Met een beetje hulp van een andere gids lukt het dan toch om een mouse lemur goed in beeld te krijgen; wat een schattig beestje. Daarvoor is het best de moeite om in het donker in het struikgewas te turen. Het is overigens niet de laatste mouse lemur zijn die hij vindt, dus we hebben er alle vetrouwen in dat het morgen met de indri indri ook wel goed komt.
Donderdag 8 november
Daar ging de wekker weer om 05:30 uur en bijna gelijktijdig hoorden we het 'gehuil' van de indri indri's. Deze grootste lemur-soort gingen wij vanochtend proberen te vinden in Andasibe Nationaal Park en daarbij zouden we moeten worden geholpen door onze gids ET (we noemen hem maar zo omdat hij een bovengebit heeft waar een buitenaards wezen jaloers op zou zijn).
Wanneer we tegen 06:30 uur bij de ingang van het park aankomen staat ET al op ons te wachten. Even wat formaliteiten regelen en dan snel op pad zodat we geen last hebben van de andere toeristen die hier vandaag ook zeker weer zullen komen.
Onze gids heeft de sokken er goed in en dat moet ook wel, want na de bezichtiging van dit park hebben we nog zo'n 8 uur te rijden naar Soeniera Ivongo waar we vannacht zullen slapen.
Hij rent voor ons uit in de boomtoppen turend naar lemuren. Het enige dat hij het eerste half uur weet te vinden is een paddestoel en daar gaat onze interesse niet naar uit. ET laat zich niet zo makkelijk uit veld slaan en begint allerlei rare geluiden uit te stoten waar zelfs wij verschrikt van opkijken.
Als hij na enige tijd concludeert dat familie 1 niet op de gebruikelijke plaats te vinden is, breidt hij het rondje wat uit en probeert het in het territorium van familie 2. Eerst weet hij alleen maar een mini-kikkertje te vinden, maar dan ineens zegt hij: "indri indri". We stonden met onze neus zowat bovenop een stuk of van deze beesten zonder ze in de gaten te hebben en dat komt niet omdat ze zo goed gecamoufleerd zijn. Wij waren in ieder geval erg blij, want voor de indri indri waren we hier naar toe gekomen.
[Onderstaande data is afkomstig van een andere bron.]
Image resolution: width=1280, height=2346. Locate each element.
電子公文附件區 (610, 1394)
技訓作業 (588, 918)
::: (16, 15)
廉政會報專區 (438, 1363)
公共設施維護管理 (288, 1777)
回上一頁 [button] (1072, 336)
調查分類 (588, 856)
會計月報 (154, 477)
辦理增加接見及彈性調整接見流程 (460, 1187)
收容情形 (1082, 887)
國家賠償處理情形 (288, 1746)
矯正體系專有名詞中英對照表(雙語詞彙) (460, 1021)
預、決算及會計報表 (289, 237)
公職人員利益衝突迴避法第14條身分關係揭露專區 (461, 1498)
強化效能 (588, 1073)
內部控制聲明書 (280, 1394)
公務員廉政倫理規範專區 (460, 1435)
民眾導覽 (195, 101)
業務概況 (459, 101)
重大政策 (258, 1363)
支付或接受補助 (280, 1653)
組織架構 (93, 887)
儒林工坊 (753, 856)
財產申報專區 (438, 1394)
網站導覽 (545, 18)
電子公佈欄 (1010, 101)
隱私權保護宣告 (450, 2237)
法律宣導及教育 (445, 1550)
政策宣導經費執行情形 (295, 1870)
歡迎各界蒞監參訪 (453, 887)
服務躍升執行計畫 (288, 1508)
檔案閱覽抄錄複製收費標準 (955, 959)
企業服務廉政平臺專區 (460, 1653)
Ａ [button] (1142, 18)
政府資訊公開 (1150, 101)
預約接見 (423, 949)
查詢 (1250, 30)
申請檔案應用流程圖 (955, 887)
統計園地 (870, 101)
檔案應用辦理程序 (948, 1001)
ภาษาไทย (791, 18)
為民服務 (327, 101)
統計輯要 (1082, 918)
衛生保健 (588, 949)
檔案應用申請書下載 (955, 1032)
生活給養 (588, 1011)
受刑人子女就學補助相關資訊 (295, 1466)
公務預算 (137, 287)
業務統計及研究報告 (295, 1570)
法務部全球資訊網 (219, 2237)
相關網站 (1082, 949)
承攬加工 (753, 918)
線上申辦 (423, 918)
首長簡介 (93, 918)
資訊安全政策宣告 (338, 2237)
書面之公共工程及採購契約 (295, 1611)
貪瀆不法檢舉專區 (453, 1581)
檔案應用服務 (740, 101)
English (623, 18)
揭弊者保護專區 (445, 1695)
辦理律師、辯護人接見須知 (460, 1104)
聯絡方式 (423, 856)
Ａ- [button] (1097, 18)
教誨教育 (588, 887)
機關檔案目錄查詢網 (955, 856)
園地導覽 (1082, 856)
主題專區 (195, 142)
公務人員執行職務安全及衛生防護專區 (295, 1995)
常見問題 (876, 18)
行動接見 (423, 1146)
Voor ET was het nog lang niet genoeg en hij bleef maar speuren in de boomtoppen terwijl hij zijn oerkreten uitstootte. Het is natuurlijk altijd de vraag of het door de tactiek van de gids komt of dat hij gewoon geluk heeft, maar even later wijst hij ons een tweetal nacht-lemuren aan. Ze zitten bijna op ooghoogte en zijn dus een mooie 'prooi' voor ons.
We krijgen geen tijd om tot rust te komen want onze gids is alweer op weg. Hij gaat van de hoofdpaden af en we moeten aardig klauteren om hem te kunnen volgen. Opeens staat hij weer stil en wijst hoog in de boom een paar bruine lemuren aan. Omdat we al zo verwend zijn met de indri indri en de twee nacht-lemuren die we bijna konden aanraken, blijven we hier niet te ang stil staan en gaan verder. RT stelt voor nog even naar 'lac vert' te gaan en ook dat blijkt een goede keus want onderweg naar dit meertje stuiten we op een aantal bamboe-lemuren.
Ons gids heeft een grijns van oor tot oor (en dat is best een raar gezicht met zijn tanden), maar je ziet hem denken dat het met de fooi wel goed komt.
Gezien onze gemoedstoestand durft ET het ook nog aan ons een door zijn vrouw gehaakt frutseltje te laten kopen en ach, waarom ook niet.
Na anderhalf uur zijn wij terug van onze speed-safari en blijken tientallen andere toeristen het park net in te gaan. Je moet er vroeg uit, maar dan heb je het lemuren-rijk bijna voor je alleen.
Onze chauffeur was ook al lang blij ons zo snel weer te zien en na een korte sanitaire stop geeft hij gas en gaan we op weg naar Soeniera Ivongo.
We rijden verder naar de oost-kust en dat betekent dat we voornamelijk dalen. Een goede reden voor onze chauffeur om eens goed gas te geven. Wanneer we ergens door een klein dorpje komen, koopt Diana vanaf de achterbank een stokbrood, zodat we ons ontbijt nog een beetje kunnen aanvullen.
Langzaam begint dan ook het landschap weer te veranderen en maakt het Ranomafana-achtige bos plaats voor grote aantallen palmen, maar vooral ook veel lychees bomen waar enorme hoeveelheden vruchten aanhangen. Ook de travellers-palm, die in de rest van het land maar mondjesmaat voorkomt, is hier alom aanwezig.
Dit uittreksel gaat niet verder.